INSTRUCTIONS TO FOLLOW: All lines from the one that has "Where should I click to: Click" onward to the end of the records below are to be returned exactly; pictures are to be skipped.
+-------+
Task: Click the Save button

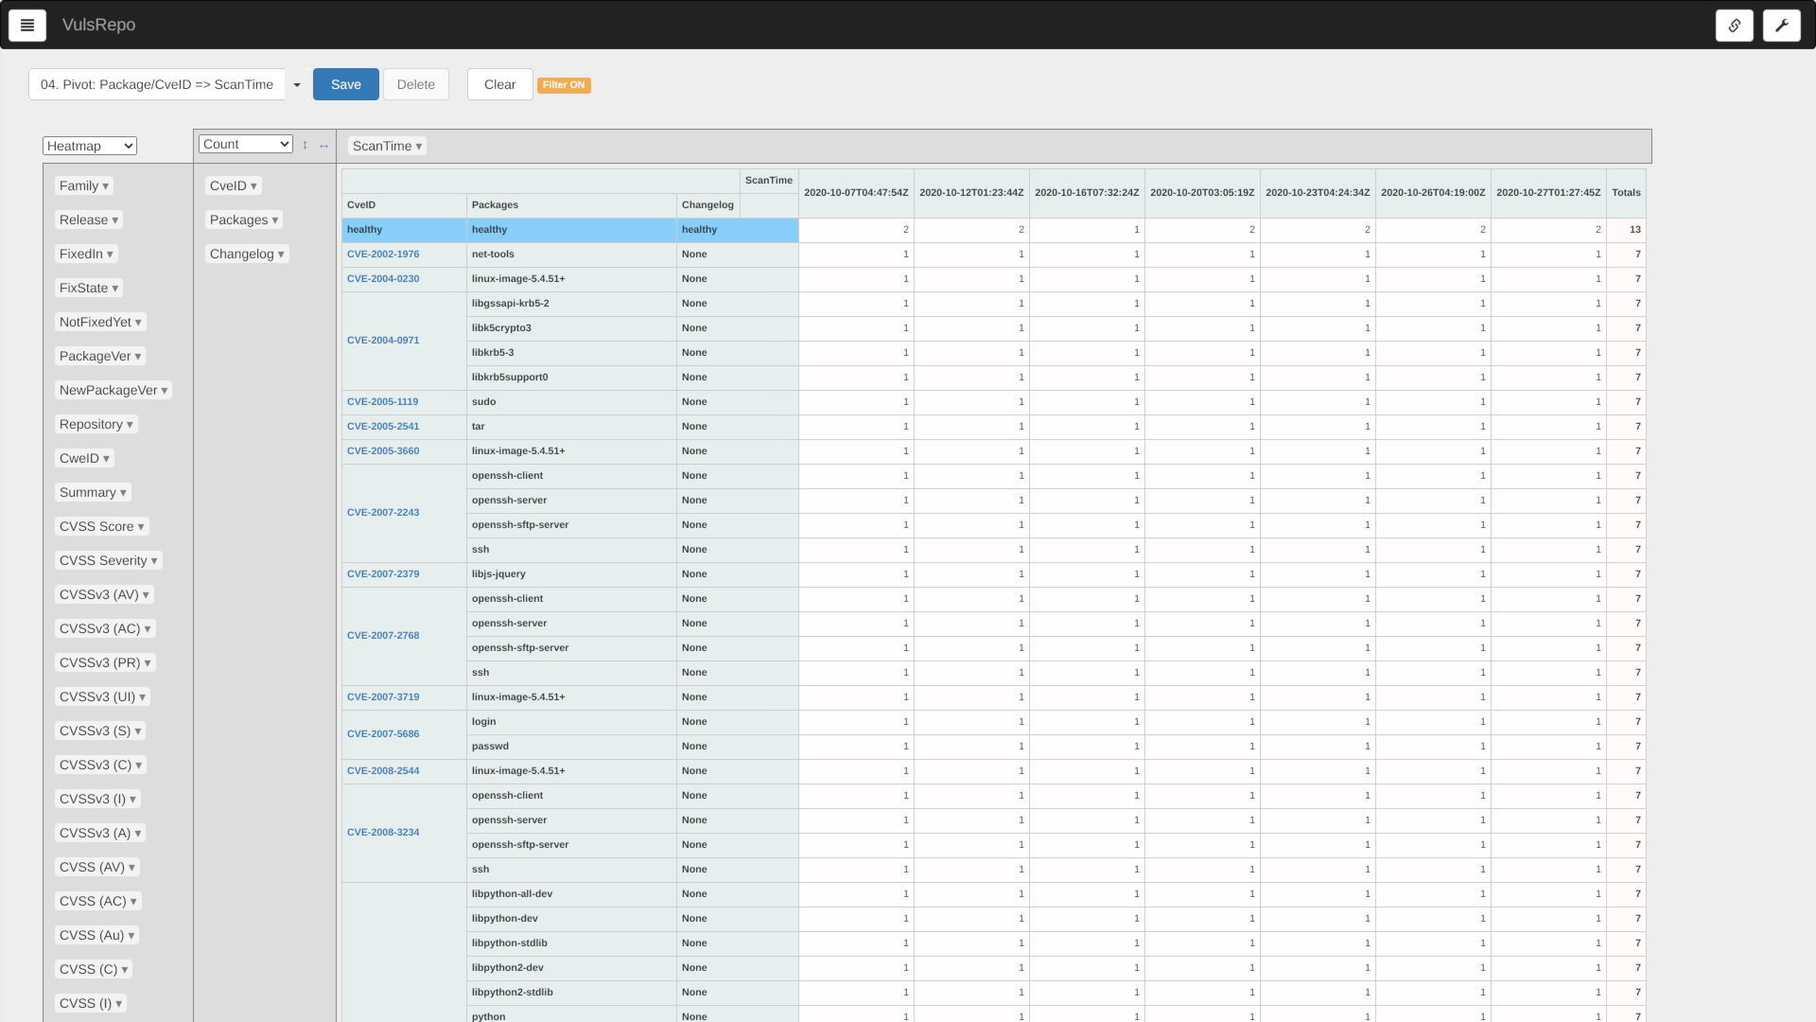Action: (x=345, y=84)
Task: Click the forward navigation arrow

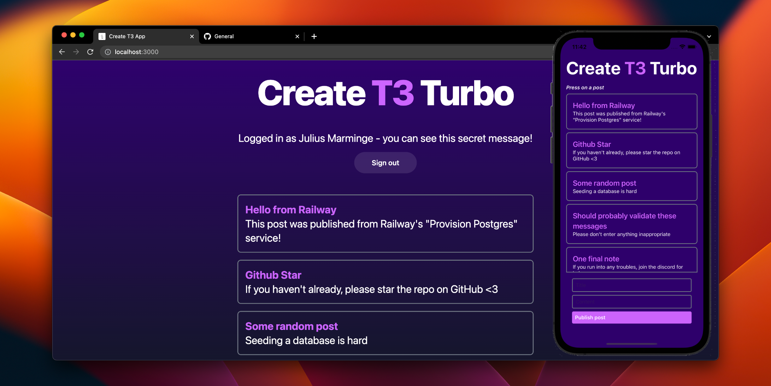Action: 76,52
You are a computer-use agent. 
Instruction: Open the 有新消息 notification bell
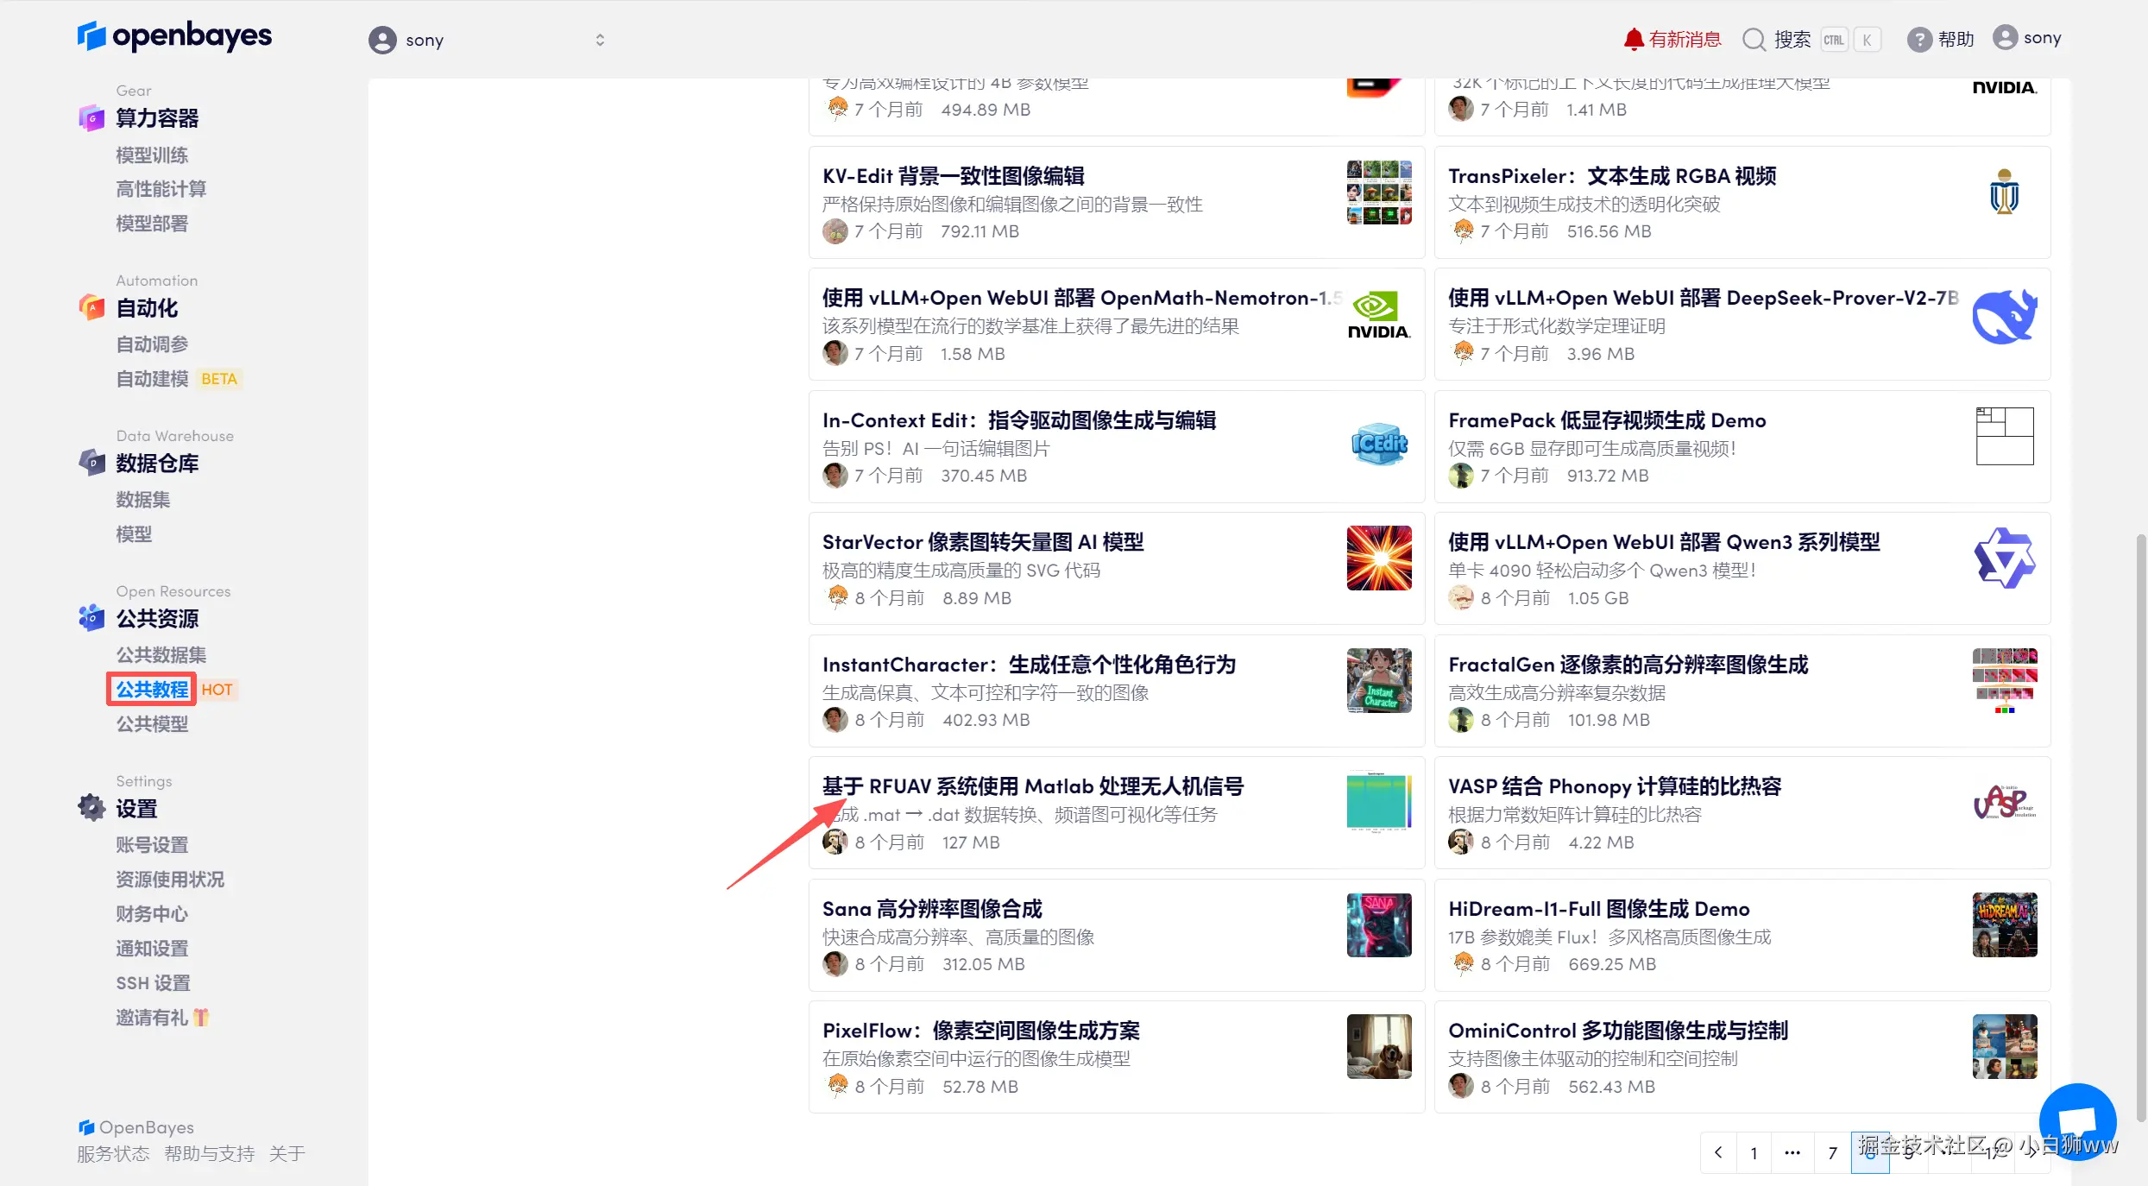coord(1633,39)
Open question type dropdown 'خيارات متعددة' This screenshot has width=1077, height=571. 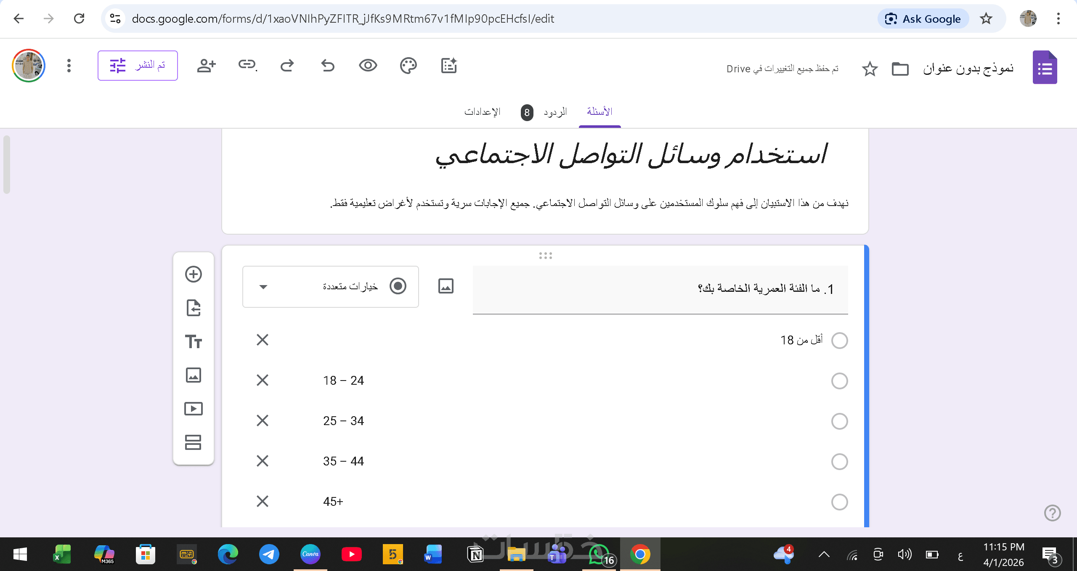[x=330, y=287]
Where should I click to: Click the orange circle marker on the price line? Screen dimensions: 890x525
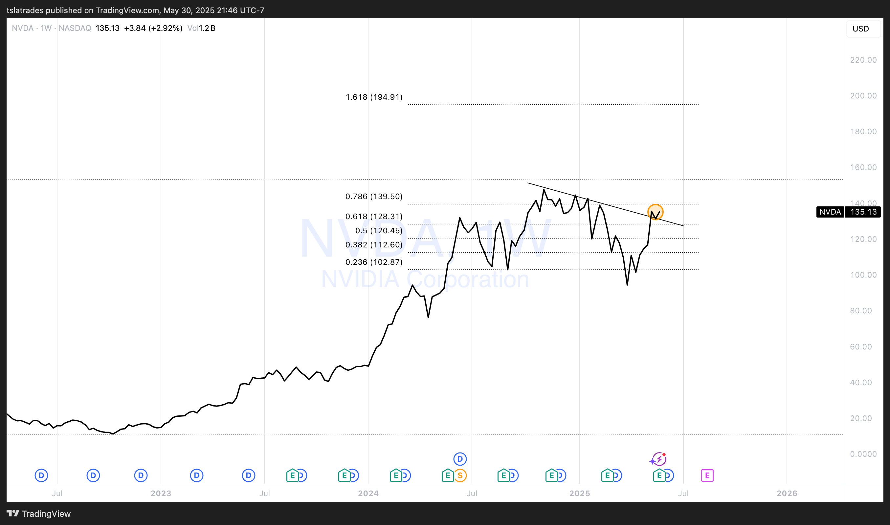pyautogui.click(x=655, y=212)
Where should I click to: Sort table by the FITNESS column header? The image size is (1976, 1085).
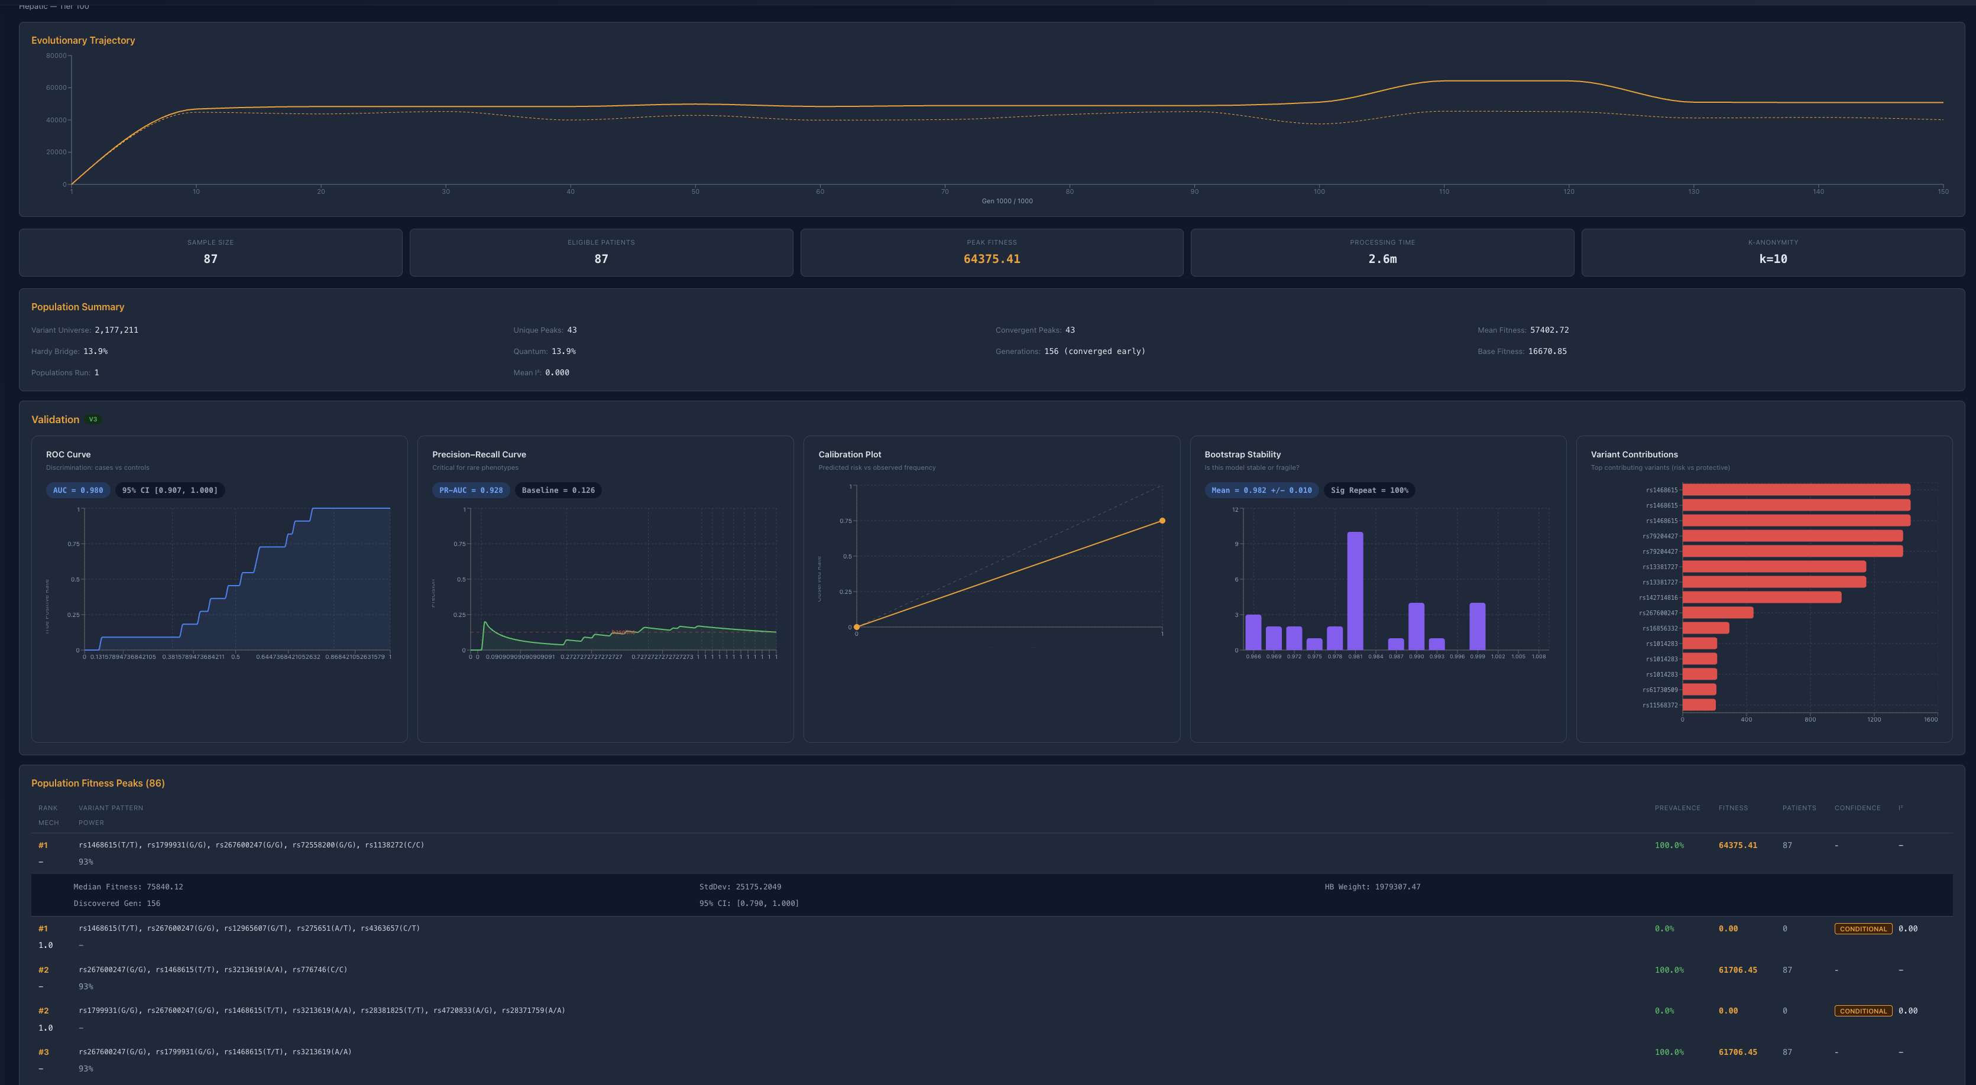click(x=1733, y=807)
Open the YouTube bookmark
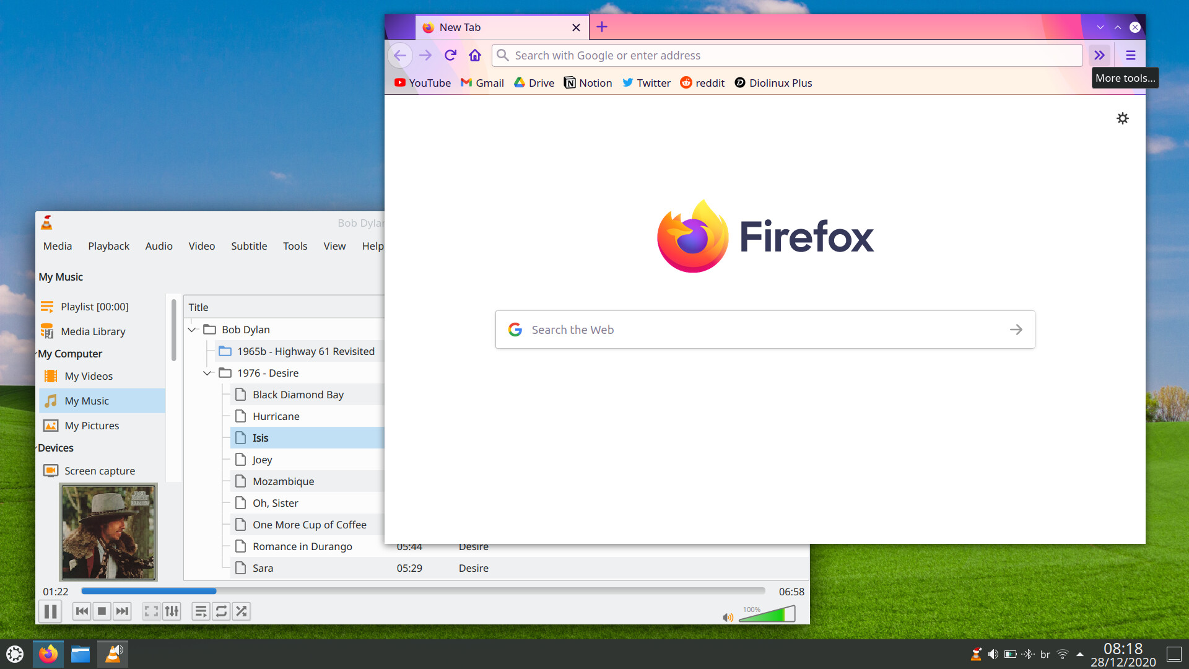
+-------+
RESULT OF THE TASK:
Where should I click to: Click the orange circle marker on the price line? Screen dimensions: 890x525
pyautogui.click(x=655, y=212)
Where should I click to: Sort table by the FITNESS column header? The image size is (1976, 1085).
click(x=1733, y=807)
Open the YouTube bookmark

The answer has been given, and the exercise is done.